◆ Exercise
Copy out all of the records below, substituting "screen capture" for every occurrence of "screenshot" and keeping everything else the same. Omit the pictures from your copy.

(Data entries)
_____

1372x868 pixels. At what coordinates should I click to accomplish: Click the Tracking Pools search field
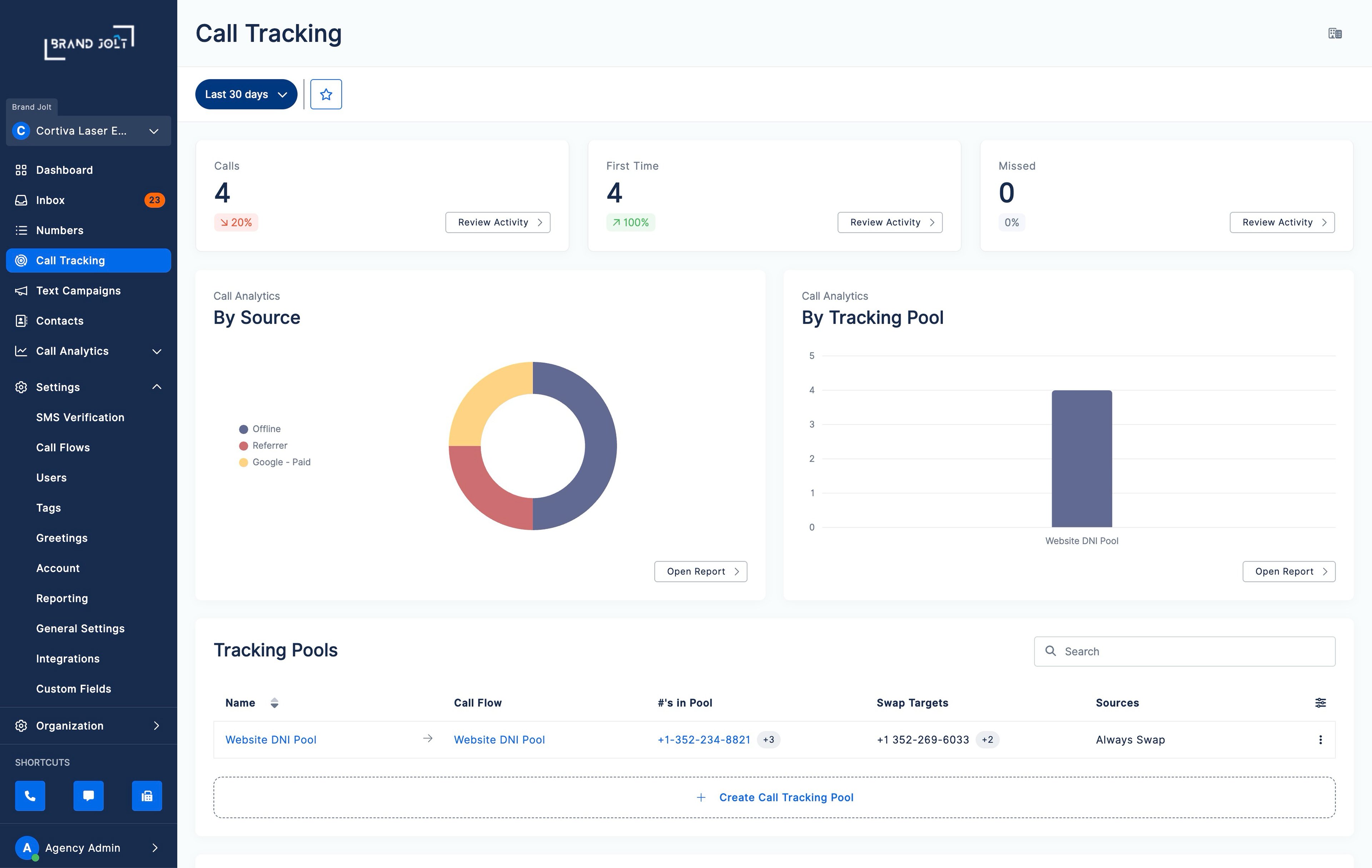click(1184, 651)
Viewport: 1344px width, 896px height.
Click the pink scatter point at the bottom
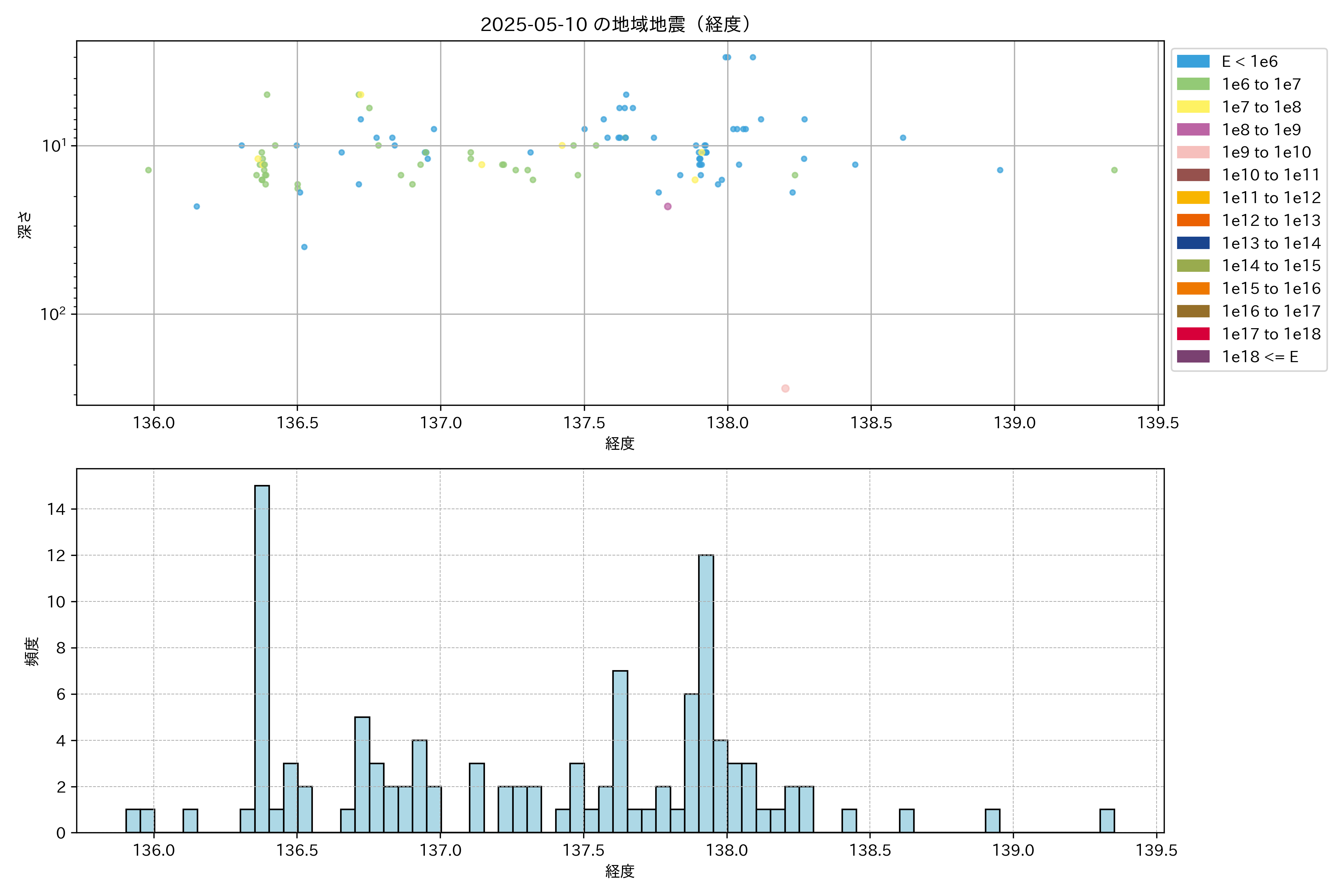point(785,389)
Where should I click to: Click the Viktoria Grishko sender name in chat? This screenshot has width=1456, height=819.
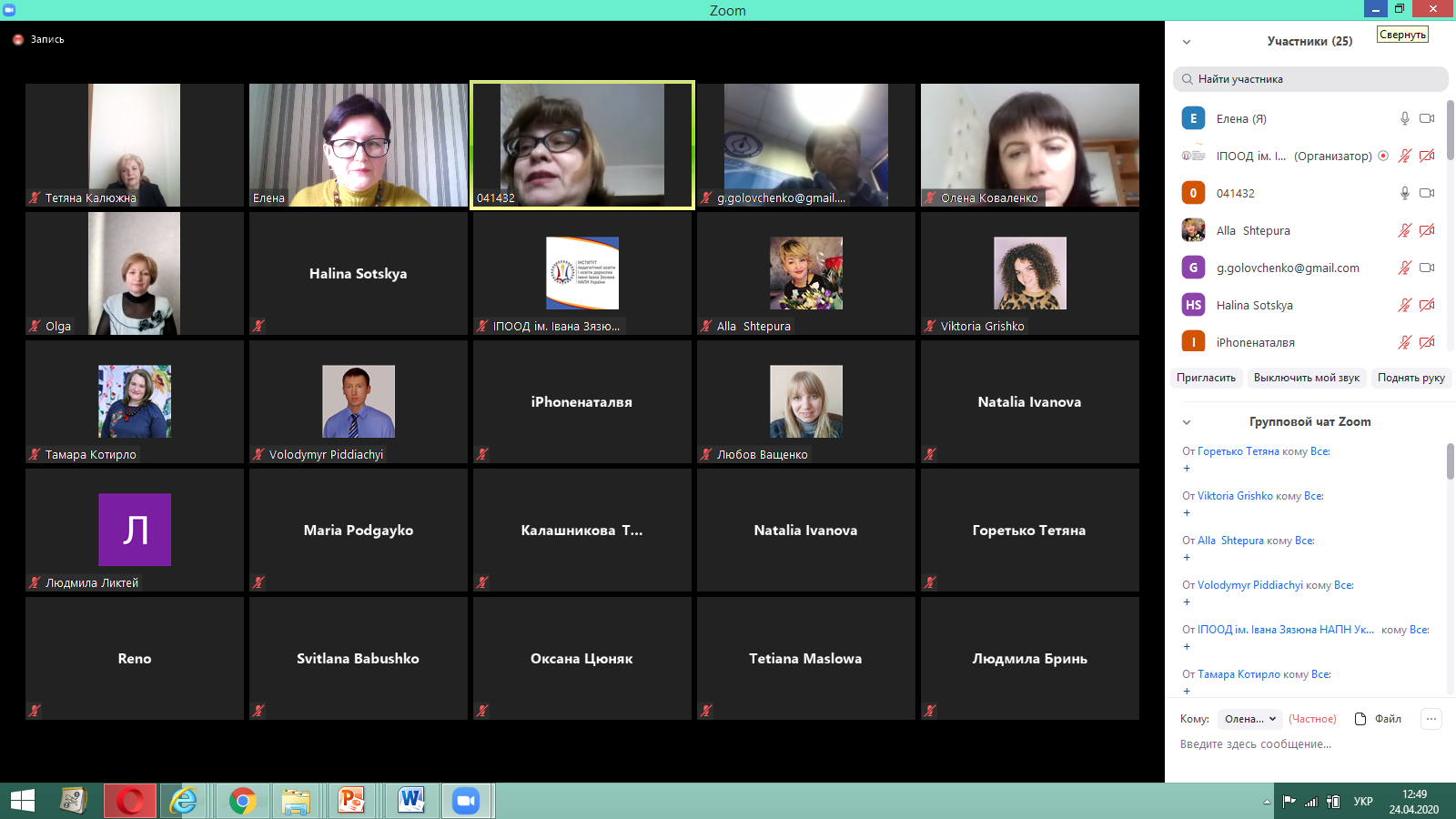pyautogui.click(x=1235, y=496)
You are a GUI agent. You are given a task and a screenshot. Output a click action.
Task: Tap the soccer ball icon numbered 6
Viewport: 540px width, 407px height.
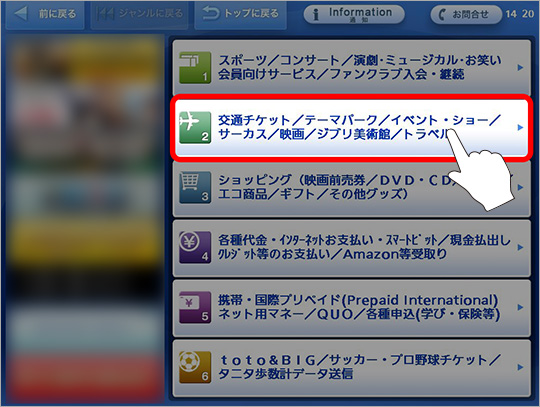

_____

◆ Solution to this problem
1372x868 pixels. At what coordinates should I click to accomplish: Click the Tracking Pools search field
click(1184, 651)
Viewport: 1344px width, 896px height.
Click the pink scatter point at the bottom
point(785,389)
Where should I click to: Click the Viktoria Grishko sender name in chat? This screen capture has width=1456, height=819.
pyautogui.click(x=1235, y=496)
You are a GUI agent. You are given a task and a screen capture. Output a click action.
Task: Tap the soccer ball icon numbered 6
Viewport: 540px width, 407px height.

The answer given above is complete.